> [REQUIREMENTS]
Copy the items from the line containing "Where should I click to: Open the apps" down through the line containing "[x=206, y=815]", swapping "timestamp" for "time label" and leaving everything else unchanged.

> [MATERIAL TO PROCESS]

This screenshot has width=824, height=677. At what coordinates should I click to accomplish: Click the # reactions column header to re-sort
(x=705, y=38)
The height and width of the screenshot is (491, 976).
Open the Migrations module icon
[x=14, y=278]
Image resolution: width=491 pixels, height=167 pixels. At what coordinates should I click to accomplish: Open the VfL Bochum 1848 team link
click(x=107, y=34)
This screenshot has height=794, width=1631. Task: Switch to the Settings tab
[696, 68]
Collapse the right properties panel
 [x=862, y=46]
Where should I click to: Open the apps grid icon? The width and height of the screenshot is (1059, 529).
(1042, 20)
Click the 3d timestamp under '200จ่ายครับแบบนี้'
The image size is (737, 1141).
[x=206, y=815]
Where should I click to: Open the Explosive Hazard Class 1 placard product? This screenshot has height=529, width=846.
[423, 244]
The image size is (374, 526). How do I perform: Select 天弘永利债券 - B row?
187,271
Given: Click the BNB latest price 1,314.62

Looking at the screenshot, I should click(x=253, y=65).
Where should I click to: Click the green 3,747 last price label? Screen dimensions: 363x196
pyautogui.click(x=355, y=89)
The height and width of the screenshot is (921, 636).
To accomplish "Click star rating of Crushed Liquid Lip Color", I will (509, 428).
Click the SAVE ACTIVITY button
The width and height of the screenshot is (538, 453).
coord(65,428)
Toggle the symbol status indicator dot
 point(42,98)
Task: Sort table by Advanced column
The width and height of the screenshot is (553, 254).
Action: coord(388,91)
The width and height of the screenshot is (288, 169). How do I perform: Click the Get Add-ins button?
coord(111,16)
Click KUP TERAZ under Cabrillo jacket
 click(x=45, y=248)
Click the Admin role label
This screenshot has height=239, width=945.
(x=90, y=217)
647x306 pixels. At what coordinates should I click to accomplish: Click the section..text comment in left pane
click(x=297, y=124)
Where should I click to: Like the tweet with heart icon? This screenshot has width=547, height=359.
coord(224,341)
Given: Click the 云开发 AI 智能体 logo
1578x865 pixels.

> [EXERCISE SOLUTION]
Where should I click to: Open the apps grid icon? The width and height of the screenshot is (1059, 529).
(1042, 20)
Click the 3d time label under '200จ่ายครับแบบนี้'
The image size is (737, 1141).
[x=206, y=815]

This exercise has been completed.